The most common question — what should I run for? — is easily answered, she told about 20 potential donors and candidates gathered beneath a leafy canopy at a backyard party in New York’s Brooklyn Heights. Decide the problem you want solved and the best place to do so, she said.

For many, that means local offices, such as school boards and city councils, which are easier to win than seats in Congress, and where results can be more immediate than in gridlocked Washington. “They’re affordable,” Litman said, as though peddling a line of practical footwear, “and so, so, so important.”

Candidates who pass a screening — they must be Democratic-leaning, personable and committed to the time and effort a campaign requires — are offered a buffet of free advice from political pros: how to file for office, write a news release, design a Website.

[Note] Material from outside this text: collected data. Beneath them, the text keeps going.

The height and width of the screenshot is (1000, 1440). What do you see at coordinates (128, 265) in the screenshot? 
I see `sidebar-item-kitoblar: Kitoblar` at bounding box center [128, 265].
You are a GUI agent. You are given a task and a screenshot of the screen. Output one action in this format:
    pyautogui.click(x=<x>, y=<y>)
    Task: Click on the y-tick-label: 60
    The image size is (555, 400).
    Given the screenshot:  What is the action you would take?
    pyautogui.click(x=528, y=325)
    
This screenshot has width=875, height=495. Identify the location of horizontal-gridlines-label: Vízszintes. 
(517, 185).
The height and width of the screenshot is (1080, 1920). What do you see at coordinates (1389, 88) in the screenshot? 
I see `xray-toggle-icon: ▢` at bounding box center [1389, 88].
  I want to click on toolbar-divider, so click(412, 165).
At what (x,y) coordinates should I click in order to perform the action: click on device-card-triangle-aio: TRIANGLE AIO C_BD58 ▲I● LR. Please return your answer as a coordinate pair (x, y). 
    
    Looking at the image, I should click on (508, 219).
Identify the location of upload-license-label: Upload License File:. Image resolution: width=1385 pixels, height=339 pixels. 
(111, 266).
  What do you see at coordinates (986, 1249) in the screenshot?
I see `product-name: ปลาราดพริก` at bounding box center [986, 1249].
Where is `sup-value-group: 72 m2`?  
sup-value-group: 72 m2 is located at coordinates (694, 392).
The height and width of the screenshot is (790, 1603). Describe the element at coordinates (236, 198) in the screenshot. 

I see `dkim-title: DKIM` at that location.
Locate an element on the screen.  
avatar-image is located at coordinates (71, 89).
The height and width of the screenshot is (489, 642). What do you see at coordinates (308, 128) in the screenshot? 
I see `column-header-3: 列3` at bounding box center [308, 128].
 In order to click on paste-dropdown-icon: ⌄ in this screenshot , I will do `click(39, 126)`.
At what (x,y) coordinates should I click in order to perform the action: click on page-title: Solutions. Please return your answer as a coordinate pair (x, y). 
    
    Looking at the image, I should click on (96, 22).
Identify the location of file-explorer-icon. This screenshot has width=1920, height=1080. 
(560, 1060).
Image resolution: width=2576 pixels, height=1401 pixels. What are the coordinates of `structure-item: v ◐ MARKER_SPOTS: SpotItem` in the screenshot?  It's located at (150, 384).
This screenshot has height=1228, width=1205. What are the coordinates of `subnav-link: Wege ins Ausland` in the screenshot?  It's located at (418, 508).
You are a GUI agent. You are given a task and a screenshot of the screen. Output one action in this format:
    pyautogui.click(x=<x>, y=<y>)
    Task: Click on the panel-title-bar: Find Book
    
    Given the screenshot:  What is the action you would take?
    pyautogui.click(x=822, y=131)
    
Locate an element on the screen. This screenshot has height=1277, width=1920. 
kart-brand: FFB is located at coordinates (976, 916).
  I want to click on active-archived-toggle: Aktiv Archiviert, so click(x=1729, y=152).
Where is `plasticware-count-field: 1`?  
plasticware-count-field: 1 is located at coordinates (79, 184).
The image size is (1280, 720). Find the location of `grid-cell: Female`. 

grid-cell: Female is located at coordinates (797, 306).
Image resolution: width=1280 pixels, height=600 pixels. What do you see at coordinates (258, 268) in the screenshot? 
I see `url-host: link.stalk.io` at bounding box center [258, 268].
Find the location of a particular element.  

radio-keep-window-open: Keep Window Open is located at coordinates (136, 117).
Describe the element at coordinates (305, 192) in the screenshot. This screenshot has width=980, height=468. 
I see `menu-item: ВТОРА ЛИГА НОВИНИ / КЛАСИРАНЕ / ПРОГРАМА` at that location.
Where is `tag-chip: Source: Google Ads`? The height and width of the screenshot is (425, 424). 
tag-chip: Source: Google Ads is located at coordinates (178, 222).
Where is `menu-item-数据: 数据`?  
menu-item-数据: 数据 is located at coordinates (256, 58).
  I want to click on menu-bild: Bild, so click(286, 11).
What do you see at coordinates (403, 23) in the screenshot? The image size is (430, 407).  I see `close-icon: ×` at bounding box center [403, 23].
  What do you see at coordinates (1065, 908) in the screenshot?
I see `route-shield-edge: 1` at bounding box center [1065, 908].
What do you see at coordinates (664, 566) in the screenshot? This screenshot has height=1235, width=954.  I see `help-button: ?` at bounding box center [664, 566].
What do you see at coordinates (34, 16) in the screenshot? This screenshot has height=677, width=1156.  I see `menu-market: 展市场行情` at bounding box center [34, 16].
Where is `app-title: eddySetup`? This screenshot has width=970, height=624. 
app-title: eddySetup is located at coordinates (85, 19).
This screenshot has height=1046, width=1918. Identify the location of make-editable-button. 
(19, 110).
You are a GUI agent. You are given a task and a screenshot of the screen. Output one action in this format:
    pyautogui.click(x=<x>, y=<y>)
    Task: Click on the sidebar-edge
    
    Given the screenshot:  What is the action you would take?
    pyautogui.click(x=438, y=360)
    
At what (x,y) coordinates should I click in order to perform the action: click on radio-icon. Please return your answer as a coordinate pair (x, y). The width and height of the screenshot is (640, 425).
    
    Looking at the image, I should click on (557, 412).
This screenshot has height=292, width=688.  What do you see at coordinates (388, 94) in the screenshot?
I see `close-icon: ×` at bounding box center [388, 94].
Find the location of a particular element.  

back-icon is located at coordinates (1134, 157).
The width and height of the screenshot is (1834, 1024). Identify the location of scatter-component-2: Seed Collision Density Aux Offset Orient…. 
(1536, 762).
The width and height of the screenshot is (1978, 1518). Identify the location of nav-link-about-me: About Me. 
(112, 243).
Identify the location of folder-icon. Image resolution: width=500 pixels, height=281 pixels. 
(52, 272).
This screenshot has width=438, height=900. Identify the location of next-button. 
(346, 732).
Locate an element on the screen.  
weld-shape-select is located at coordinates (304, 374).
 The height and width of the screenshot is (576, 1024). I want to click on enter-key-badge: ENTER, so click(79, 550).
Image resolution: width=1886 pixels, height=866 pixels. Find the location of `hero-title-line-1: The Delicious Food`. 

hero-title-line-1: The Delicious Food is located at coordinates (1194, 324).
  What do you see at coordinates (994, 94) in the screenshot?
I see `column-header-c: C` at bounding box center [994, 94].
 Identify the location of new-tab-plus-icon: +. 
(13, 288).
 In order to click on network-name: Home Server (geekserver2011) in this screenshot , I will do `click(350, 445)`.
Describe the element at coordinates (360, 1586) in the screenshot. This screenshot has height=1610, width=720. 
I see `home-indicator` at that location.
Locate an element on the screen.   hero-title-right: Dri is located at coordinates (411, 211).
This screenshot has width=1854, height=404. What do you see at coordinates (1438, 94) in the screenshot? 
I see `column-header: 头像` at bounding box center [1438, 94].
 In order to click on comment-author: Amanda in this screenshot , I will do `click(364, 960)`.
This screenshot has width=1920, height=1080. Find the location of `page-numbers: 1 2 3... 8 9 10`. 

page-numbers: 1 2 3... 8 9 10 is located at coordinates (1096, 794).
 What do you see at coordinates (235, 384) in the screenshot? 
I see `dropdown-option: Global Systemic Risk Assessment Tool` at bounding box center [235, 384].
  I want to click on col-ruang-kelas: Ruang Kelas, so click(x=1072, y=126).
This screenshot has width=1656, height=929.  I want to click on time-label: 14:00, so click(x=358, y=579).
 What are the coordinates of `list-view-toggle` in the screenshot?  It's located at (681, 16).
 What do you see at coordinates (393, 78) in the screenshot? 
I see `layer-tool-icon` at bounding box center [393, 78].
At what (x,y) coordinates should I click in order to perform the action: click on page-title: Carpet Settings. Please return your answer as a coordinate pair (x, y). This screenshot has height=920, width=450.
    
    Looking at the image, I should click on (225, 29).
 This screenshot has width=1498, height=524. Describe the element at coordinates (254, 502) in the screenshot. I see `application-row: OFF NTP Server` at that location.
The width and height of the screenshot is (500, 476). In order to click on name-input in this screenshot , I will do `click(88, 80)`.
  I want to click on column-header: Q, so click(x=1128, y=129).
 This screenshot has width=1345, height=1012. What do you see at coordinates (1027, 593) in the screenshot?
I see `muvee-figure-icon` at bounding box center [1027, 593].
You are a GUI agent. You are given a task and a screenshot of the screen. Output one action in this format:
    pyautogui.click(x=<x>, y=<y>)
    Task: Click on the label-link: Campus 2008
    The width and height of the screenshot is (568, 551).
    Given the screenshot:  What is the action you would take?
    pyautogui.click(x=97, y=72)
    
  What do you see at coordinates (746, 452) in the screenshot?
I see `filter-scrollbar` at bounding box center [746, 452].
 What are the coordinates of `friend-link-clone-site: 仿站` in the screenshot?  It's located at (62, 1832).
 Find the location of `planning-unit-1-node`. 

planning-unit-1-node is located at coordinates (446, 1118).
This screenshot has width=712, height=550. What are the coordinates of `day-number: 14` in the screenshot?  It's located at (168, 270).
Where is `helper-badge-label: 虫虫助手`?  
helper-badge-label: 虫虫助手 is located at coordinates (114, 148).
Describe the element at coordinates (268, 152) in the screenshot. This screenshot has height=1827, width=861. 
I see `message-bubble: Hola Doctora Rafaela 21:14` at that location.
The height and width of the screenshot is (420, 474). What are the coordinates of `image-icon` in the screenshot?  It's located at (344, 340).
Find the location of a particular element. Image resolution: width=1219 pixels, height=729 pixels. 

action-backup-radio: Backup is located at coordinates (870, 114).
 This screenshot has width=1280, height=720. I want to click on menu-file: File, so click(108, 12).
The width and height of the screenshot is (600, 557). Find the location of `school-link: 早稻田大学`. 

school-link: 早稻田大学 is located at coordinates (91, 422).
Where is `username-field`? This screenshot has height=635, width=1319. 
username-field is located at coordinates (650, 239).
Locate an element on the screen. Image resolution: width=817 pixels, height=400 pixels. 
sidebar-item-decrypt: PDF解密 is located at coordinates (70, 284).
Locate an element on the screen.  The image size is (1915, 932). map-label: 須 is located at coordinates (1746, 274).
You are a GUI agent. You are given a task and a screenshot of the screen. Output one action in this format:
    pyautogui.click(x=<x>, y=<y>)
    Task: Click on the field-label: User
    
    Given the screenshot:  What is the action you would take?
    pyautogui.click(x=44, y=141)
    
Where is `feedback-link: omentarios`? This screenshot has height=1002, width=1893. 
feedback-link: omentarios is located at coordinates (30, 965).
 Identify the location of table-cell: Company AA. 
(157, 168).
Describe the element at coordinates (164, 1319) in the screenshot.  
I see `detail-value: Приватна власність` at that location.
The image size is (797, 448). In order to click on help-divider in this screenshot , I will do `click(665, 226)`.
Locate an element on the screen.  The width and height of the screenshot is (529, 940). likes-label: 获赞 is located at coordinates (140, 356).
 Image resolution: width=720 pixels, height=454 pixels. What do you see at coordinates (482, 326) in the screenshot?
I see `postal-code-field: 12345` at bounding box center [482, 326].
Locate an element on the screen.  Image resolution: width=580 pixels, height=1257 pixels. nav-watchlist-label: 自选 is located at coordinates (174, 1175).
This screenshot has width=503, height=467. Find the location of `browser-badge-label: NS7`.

Heather Ward, 21, a recent college graduate running for a school board seat outside Philadelphia, was counseled on door-to-door canvassing: Polish a crisp message; leave a note if no one’s home. With guidance from her tutor, who helped run Clinton’s North Carolina campaign, she finished atop a field of four candidates and reached the November runoff.

Like any start-up, there’s a freedom that comes with low overhead and minimal expectations. No fat cat donors to appease, no anxious incumbents to allay, so the group can look beyond a single election cycle.

The hope, of course, is to win wherever and whenever possible, Litman said, but more important is grooming a stable of newcomers who can step up years from now to run for governor or U.S. Senate.

Or, she posited, the ultimate post-Trump fantasy: “A 2032 presidential candidate who started with us.”